With a furrowed brow I thought “WAT??” I wanted to say “Girlfriend, you know an octave is EIGHT NOTES? You’re telling me you gained 24 notes??” With a piano having a total of seven and the average human can handle, on average, two octaves to begin with, her claim to now have a five octave range was nuts. Ultimately, however, she just didn’t know what an octave was.

Well, sixteen years later and I hear the same thing quite often, although this time, it’s with lighting stops.

I hear photographers say something along the lines of “It was a touch underexposed, so I bumped it up a few stops and I was good.”

“A few stops?!” I think. That’s like saying “You’re a tad flat, let’s have you come up an octave.” or “This needs a touch more cinnamon, let’s add a cup.” Nooooo what? Finally, I asked someone (very politely) “What do you mean a few stops?”

And I finally learned, they meant a few turns of the shutter dial.

So, let’s discuss what a stop of light actually is.

A stop is the way we measure light.
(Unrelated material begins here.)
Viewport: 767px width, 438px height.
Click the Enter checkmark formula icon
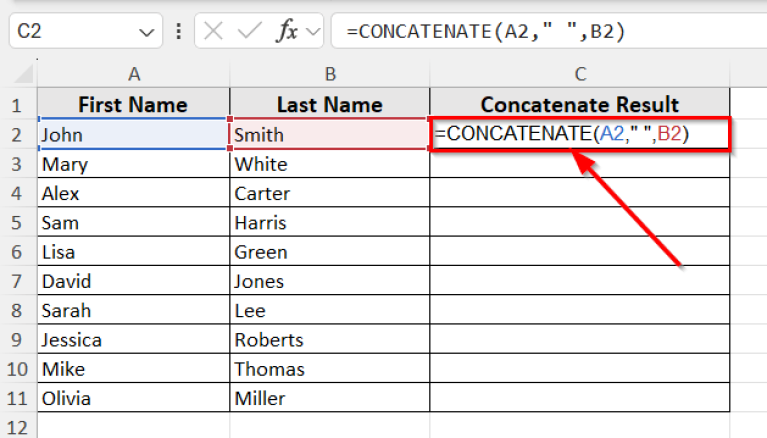click(x=248, y=31)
Similar to saying “The store is three miles away” or “The recipe calls for two tablespoons.” It’s a term of measurement and it simply means twice the amount of light as the previous image. Or, half the amount of light as the previous image. Look at the following images. They’re each a stop apart.

If we are working with ISO, a stop of light can mean from 200 to 400 or from 400 to 800… or from 800 to 1600.

When we are working with shutter speeds, that can mean from 1/125 to 1/250 then to 1/500.

When we are working with aperture values, that can mean F/1.4 to F/2 to F/2.8 to F/4 etc.

Let’s say you need to keep the same exposure but you need to bump your ISO from 200 to 400, but then you also need to make up for that stop of light. You can then increase your F stop value from 2.0 to 2.8 and your exposure will be the exact same as before.

There you have it! It’s so easy of a concept to get and once you know what your stop values are for each setting (ISO, AV, Shutter), you’re golden. You can manage your ratios and talk stop like a pro.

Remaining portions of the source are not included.